Unos 75 millones de niños y adolescentes en edad escolar que viven en países afectados por crisis necesitan programas de escolarización, revela hoy un informe de la organización Overseas Development Institute (ODI).

El informe, solicitado por Unicef y por los gobiernos de Gran Bretaña, Estados Unidos y Noruega, indica que en todo el mundo 37 millones de niños de primaria y secundaria carecen de colegios, debido a la guerra o los desastres.

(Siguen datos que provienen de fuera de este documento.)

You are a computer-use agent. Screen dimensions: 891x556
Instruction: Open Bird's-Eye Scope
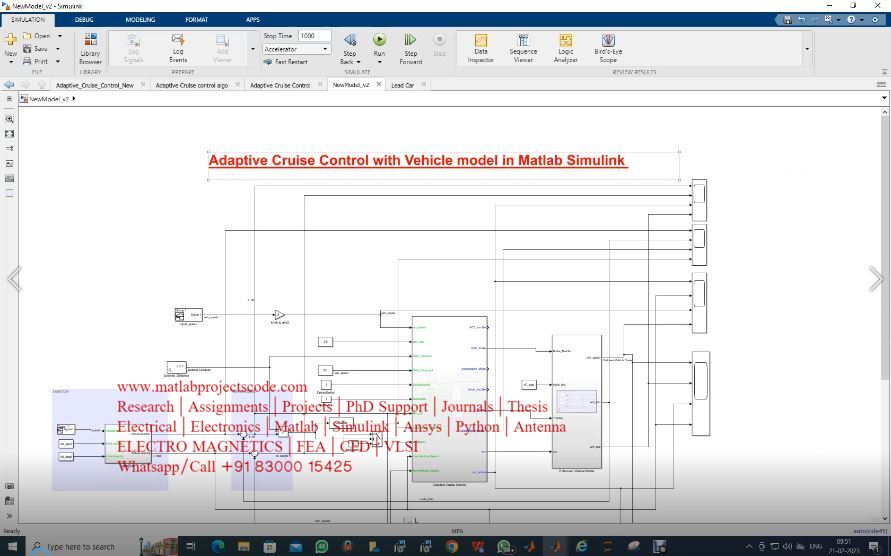[x=608, y=47]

Y precisa que solo en Siria permanecen cerradas 6.000 escuelas a causa de la contienda civil; mientras que en Nigeria y Camerún no funcionan 1.800 colegios y en la República Centroafricana un cuarto de los existentes en el país no prestan su servicio.

El dossier se divulga a menos de tres semanas de que se celebre el primer Foro Global Humanitario en Estambul, donde se pretende hacer un llamamiento sobre el problema de la escolarización.

El objetivo de dicho foro es crear un fondo para financiar programas educativos en países en crisis, ya que solo alrededor de un dos por ciento del dinero aportado en las situaciones de emergencia humanitaria se dedica a la educación.

El fondo cuenta con el apoyo de Unicef, el enviado especial para la Educación de la ONU, Gordon Brown, y la Agencia de Naciones Unidas para los Refugiados (ACNUR).

Su objetivo inmediato es recaudar cerca de 4.000 millones de dólares para poder ofrecer escolarización a 13,6 millones de niños que viven en zonas conflictivas en los próximos cinco años.

A largo plazo, los organizadores pretenden que el fondo pueda beneficiar a 75 millones de niños antes de 2030.

«El ir a la escuela evita abusos como el tráfico de menores o el reclutamiento por grupos armados, y es una inversión vital en el futuro de los niños y de sus comunidades», indicó Josephine Bourne, jefa de Educación de Unicef, según el comunicado.

«Ya es hora de que la comunidad internacional de prioridad a la educación como una parte esencial de la respuesta humanitaria básica, junto al agua, la comida y el alojamiento», agregó Bourne.